Monday, January 7, 2019

EDITORIAL: Ed Burke scandal presents Chicago with a grand opportunity for reform

After the search warrants executed on Ald. Burke's ward & city hall offices last year, federal authorities have finally charged thenow former finance committee chairman with corruption. I would like to share some stories about this at a later time. Meanwhile, how about an editorial:
On Friday, after Ald. Edward Burke resigned his chairmanship of the Finance Committee, Mayor Rahm Emanuel announced that Ald. Patrick J. O’Connor, as acting chairman of the committee, will lead an effort to reform how the city runs its secretive $100 million-a-year workers compensation program.

Most basically — and this is an excellent development — the mayor wants to strip the program from the Council’s Finance Committee, where Burke apparently ran it as a personal political favor bank, and move it to the city’s finance department, where it belongs.

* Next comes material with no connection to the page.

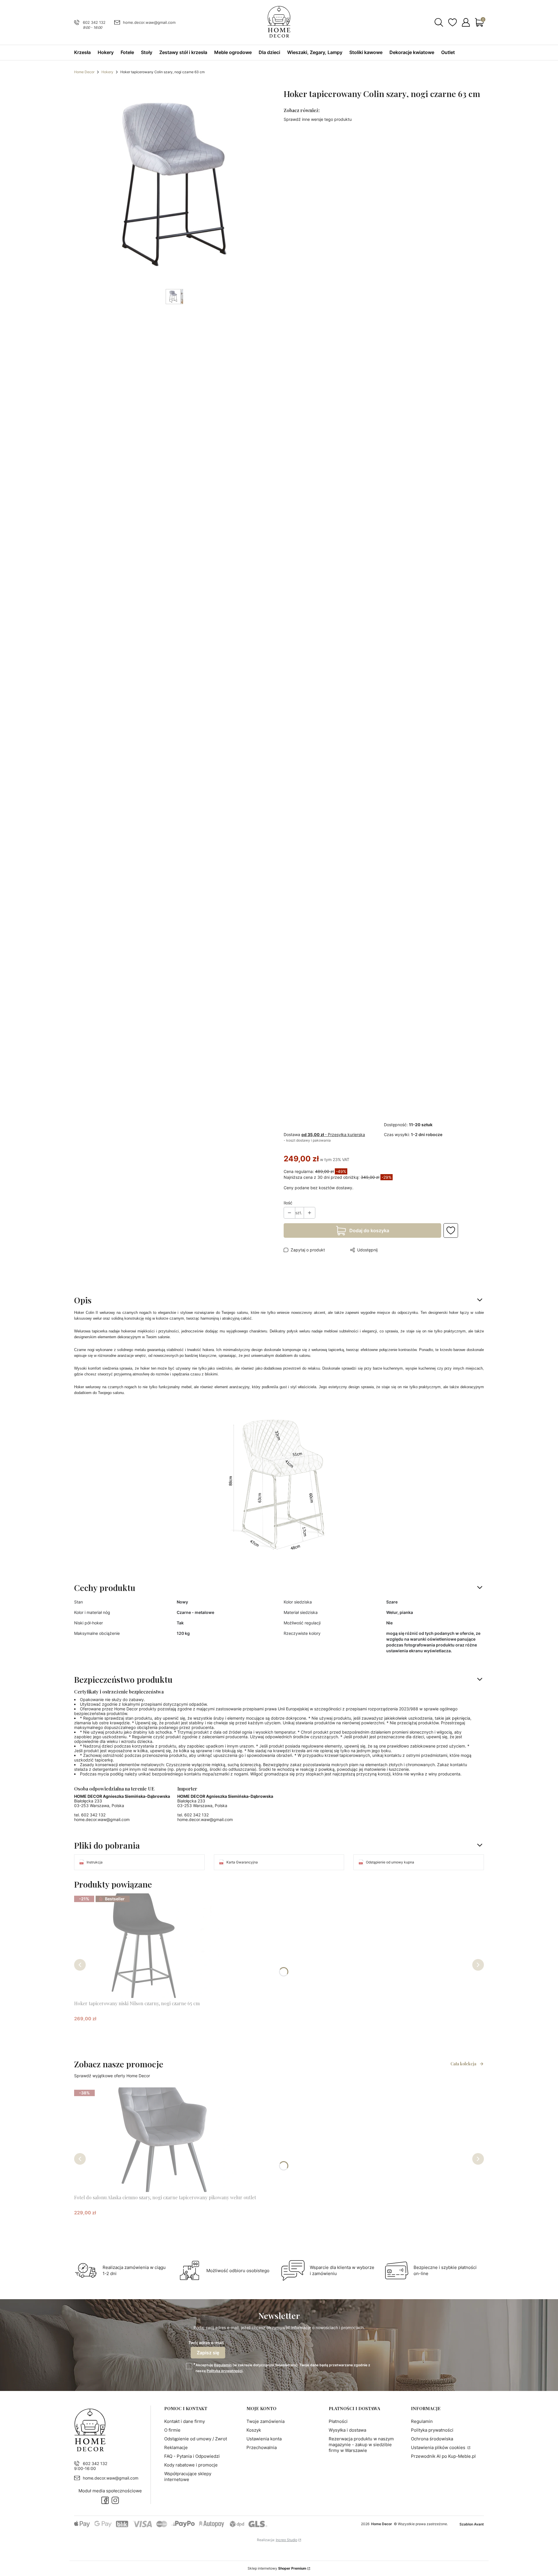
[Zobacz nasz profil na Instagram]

We enthusiastically support this reform, for which we made a case just two weeks ago, with one big caveat: The city inspector general should be granted full oversight over the management of the program. For that matter, the inspector general should be granted true oversight over all agencies under the mayor’s control, along with the ability to defend its subpoenas in court.

As things work now, the IG must rely on the mayor and city law department to defend its subpoenas.